I developed a pressure and temperature sensor for purposes such as this – readable and powerable from an NFC-enabled phone. The sensing capabilities are extensible to flow, light, sound, or really any sensor that draws less than 1 mA. We’re currently working with various companies to bring it to market: https://hackaday.io/project/7077-no-battery-nfc-air-pressure-sensor
is there a flow sensor, which can measure water flow inside a steel pipe without obstructing the water flow (gravitational flow)?
Ultrasonic flow sensors don’t obstruct the flow.
Not according to Heisenberg!
B^)
Ultrasonic is good. Magnetic flow meters also won’t obstruct flow, but the working fluid needs to be conductive. None of these are really low power though. For low power, I think a differential pressure measurement would be best, but that obviously is going to restrict the flow.
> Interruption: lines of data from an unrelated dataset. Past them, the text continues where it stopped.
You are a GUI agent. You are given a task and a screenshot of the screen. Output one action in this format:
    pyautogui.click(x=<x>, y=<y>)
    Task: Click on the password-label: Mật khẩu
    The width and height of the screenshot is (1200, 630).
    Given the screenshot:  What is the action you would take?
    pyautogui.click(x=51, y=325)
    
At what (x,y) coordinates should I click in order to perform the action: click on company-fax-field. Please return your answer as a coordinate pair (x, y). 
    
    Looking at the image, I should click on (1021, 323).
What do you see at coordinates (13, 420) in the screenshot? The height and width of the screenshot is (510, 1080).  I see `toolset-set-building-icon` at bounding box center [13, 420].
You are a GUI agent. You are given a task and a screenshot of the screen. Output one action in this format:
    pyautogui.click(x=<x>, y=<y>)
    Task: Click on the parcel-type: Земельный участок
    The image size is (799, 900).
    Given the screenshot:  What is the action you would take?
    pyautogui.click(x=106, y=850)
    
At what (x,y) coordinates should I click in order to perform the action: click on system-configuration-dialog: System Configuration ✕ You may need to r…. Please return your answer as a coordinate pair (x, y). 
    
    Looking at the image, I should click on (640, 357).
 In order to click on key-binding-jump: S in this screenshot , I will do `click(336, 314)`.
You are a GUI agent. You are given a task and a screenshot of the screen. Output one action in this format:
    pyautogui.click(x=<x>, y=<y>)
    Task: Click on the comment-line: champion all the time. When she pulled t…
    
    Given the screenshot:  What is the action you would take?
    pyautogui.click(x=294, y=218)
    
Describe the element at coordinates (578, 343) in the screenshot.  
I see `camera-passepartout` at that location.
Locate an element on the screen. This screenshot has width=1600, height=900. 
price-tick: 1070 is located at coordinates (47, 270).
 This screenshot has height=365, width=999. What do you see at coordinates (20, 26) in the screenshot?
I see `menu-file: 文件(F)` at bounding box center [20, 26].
Yeah, but if you have nice enough pressure sensors, you can just install them a few feet away from each other on the existing plumbing, and measure the pressure drop that was already deemed acceptable when the system was built with that plumbing in the first place.
It’s like tapping either end of a power wire and treating it as an ammeter shunt — calibration takes a moment (and varies a bit with temperature), but you can claim zero shunt losses.
Seems stretch sensors would be better. Installed during manufacture at proper pressure, and could detect over, and under inflation since they’re both deviations from the norm.
https://softroboticstoolkit.com/stretchsense
Many pressure sensors work in that way. You have a sealed chamber at a certain pressure, with a hole on it. Across the hole is a membrane that measures stretch. The sensed pressure is on the other side from the pressurised chamber, so ballooning and stretching the membrane. So a pressure sensor is often just a stretch sensor + a known pressure.